> First, your insistence on scientific rigor is laudable but, quite frankly, lim...

> First, your insistence on scientific rigor is laudable but, quite frankly, limited in scope. We're on the cusp of a new era, and your demand for reams of data misses the point:

This is a case of reliability which requires an abundance of evidence of it in many parameters including a larger sample size which my question remains unanswered. You showing me one data point, does not remotely conclude LLMs are reliable for this use-case, especially for medical professionals.

> it's not just about what we can prove right now; it's about the trajectory we're on. And let me tell you, that trajectory is heading towards AI surpassing human capability, whether you like it or not.

For serious high risk use-cases (legal, financial, medical, transportation, etc) all require the reliability case to obtain the trust of the human. That needs extensive evidence, research, etc of the system working reliably which you have only shown only one data point which professionals cannot work with to make a conclusion on reliability at all.

> You talk about LLMs like ChatGPT being "black boxes," implying that's a reason they can't replace humans.

We're talking about clinicians; a high risk profession which it is almost certain that LLMs cannot fully replace all of them as I have already explained. As long as a human needs to check their outputs, then that will remain the case, by default.

> medicine was a black box for centuries! And yet, we didn't sit around waiting for the perfect solution; we innovated, learned, and improved. Why shouldn't we expect the same trajectory for AI? Machine learning models are already becoming more explainable, and they'll only get better.

That isn't the point. Clinicians have used other tools which are far more transparent than deep neural networks / LLMs and the massive disadvantage for LLMs has always been unable to transparently show its decision process and explaining itself.

There is a significant difference in the explainability of an LLM than with typical machines learning methods which don't use neural networks, and it has been known for decades that clinicians have a very low trust in using such systems unattended and in general, hence the back-peddling of disclaimers of never using these systems for medical advice, financial and legal advice, etc.

> Accountability can be programmed, designed, and regulated into an AI system....

Like what?

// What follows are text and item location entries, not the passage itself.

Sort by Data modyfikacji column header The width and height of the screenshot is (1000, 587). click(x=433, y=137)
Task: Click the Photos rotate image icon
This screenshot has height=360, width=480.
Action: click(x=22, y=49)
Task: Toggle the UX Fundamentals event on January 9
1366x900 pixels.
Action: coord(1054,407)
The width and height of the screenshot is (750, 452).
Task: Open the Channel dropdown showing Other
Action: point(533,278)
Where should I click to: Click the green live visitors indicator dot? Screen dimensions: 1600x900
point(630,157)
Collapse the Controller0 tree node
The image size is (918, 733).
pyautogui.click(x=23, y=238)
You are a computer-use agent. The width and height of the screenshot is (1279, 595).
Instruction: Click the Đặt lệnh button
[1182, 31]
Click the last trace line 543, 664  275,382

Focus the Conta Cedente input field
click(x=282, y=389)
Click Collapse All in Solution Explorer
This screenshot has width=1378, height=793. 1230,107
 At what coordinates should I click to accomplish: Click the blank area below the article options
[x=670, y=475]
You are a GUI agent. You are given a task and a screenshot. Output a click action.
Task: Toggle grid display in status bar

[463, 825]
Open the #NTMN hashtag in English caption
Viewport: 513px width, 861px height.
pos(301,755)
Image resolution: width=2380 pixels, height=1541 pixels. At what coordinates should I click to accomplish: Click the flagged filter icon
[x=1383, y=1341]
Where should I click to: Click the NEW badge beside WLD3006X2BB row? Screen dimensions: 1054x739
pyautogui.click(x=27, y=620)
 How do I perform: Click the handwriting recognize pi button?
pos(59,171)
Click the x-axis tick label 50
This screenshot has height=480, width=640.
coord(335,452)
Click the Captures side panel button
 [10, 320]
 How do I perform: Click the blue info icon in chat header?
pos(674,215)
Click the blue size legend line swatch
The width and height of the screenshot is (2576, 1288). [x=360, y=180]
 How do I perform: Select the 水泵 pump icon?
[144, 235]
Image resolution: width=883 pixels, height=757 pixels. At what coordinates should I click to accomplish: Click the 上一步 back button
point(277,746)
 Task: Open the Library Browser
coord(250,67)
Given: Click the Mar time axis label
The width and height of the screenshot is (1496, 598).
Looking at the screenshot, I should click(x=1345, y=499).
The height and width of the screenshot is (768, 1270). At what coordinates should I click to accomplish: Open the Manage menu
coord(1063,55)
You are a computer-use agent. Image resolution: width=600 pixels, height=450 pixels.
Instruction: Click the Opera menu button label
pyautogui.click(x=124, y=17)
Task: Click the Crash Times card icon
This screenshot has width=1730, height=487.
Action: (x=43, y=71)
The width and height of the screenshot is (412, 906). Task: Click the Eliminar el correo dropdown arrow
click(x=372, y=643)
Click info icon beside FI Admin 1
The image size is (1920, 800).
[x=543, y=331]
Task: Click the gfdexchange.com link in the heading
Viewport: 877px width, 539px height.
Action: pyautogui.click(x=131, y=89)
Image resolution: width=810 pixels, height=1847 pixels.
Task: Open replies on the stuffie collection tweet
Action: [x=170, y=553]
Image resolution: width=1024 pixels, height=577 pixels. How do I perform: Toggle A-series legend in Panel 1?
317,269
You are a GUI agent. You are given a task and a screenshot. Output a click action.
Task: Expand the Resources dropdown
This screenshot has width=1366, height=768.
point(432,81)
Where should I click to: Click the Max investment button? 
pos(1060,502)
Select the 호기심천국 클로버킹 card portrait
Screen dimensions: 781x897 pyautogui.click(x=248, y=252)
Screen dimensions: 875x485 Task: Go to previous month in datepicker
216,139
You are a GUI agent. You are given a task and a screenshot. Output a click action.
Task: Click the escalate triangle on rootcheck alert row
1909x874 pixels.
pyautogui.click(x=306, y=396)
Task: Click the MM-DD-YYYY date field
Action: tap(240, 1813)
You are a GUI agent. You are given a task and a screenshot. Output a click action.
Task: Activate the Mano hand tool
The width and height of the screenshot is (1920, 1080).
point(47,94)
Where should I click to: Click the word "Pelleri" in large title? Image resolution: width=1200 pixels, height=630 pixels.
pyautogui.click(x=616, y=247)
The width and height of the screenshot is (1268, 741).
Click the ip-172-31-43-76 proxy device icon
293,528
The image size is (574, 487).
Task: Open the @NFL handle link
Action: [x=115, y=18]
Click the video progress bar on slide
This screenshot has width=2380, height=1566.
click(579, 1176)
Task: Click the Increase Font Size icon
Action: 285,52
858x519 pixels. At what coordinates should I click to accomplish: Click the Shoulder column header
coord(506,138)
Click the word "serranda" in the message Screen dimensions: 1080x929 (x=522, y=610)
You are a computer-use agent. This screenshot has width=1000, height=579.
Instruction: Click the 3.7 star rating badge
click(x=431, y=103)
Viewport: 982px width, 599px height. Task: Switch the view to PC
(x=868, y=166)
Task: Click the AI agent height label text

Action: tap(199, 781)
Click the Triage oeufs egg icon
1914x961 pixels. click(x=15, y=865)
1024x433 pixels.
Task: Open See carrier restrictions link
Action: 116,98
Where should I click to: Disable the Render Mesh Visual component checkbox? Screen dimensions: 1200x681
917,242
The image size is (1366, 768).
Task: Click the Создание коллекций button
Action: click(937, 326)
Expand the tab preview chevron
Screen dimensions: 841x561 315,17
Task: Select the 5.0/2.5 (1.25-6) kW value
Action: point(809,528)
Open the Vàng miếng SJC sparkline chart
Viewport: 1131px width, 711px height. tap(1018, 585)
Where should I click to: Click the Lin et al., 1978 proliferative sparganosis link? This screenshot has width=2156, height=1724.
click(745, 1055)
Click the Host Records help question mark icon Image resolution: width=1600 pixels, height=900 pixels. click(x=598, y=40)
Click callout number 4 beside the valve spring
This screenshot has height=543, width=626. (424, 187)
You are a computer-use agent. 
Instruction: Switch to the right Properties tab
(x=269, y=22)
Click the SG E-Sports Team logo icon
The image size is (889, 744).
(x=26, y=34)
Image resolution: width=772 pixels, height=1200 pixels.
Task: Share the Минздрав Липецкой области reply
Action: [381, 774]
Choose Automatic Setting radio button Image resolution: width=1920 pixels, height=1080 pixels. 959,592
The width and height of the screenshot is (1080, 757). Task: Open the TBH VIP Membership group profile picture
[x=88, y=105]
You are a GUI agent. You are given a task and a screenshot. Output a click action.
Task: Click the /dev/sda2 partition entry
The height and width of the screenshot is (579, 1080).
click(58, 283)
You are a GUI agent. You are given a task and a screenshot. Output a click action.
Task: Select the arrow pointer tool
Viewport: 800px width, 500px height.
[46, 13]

So called 'guardrails' which have been found to have been broken into all the time? At least with human doctors, even if something goes wrong, there is always someone that is held to account to explain what exactly was the issue and what happened.

The fact that these AI systems still require a human to supervise it defeats the point of trusting it to fully replace all human doctors due to its frequent failure to explain transparently whenever one needs to understand its decisions.

> You dismiss the non-determinism of AI as a fatal flaw. But isn't that a human trait, too? How many times have medical professionals changed their "expert opinions" based on new evidence? The fact is, non-determinism exists everywhere, but what AI has the potential to offer is a level of data analysis and rapid adaptation that humans can't match.

It is a fatal flaw, made worse with the choice of AI system for the intended use-case and not every problem can be solved with an LLM, including social problems that need human interaction. As humans are able to reason and explain their decision process, LLMs have no concept of such a thing, even if their own creators claims to do so.

It is fundamental and by design for LLMs and related systems. Everything else beyond that is speculative or even science fiction.

> I can now get into a car driven by AI and go wherever I want. 2 years ago people like you were saying it's a pipe dream. You need a certain level of brain power an IQ of 90+ to realize that despite the fact that this anecdotal snippet of progress isn't scientifically rigorous it's a datapoint as strong as 17 doctors failing in front of chatGPT. It allows us to speculate realistically without the need for science.

Self-driving cars that are meant to drive as well or even better than a human can in all conditions is a science fiction pipe dream (Yes it is.). The designers of such autonomous systems already know this and the regulators have less trust in them and do not allow any system that has no human intervention to be on the roads.

The worst case is accounted for in terms of reliability (including failures, near misses, etc) and it completely makes zero sense and it is irresponsible for regulators and professionals to use just one data point of the system working, dismiss the hundreds of failures and then conclude that the AI system is reliable in all cases.